INFORMATION:
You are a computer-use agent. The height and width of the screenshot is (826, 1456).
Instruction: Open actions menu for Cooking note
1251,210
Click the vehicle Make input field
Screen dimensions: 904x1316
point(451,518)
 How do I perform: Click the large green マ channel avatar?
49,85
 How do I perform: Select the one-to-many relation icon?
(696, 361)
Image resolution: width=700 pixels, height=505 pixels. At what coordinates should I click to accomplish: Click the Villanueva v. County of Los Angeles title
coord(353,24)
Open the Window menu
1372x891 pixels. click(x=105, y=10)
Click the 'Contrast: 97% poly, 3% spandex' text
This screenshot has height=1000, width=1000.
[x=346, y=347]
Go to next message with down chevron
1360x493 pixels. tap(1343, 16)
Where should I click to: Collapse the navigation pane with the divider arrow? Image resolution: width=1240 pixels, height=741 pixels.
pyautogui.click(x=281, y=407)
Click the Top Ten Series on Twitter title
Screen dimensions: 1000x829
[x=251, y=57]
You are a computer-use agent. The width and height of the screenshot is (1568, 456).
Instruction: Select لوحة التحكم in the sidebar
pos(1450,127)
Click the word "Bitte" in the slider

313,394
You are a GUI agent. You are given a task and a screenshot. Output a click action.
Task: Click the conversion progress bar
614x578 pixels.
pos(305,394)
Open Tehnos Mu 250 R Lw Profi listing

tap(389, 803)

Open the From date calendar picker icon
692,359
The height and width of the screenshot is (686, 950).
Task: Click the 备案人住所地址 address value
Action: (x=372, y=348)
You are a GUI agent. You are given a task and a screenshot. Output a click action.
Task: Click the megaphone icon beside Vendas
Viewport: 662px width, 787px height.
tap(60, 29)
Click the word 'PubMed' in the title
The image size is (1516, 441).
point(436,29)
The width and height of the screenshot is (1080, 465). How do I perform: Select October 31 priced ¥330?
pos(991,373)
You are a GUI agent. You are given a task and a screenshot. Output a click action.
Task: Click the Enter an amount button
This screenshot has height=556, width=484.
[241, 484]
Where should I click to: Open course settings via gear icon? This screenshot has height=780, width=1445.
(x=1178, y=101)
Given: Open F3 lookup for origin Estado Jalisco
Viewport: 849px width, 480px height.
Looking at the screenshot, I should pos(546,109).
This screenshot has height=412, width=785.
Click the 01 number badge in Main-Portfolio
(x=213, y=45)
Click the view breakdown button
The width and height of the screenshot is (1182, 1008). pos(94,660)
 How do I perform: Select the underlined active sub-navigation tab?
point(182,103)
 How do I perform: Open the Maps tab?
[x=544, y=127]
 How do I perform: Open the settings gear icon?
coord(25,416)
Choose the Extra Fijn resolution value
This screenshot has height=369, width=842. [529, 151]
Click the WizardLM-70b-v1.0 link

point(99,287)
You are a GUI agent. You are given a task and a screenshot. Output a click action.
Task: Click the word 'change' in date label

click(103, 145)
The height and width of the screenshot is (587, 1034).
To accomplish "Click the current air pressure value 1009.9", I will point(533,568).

TASK TO CARRY OUT: From the data above, work out how many lines contain the string "computer" and reply with only the number.

COMPLETED EXERCISE: 2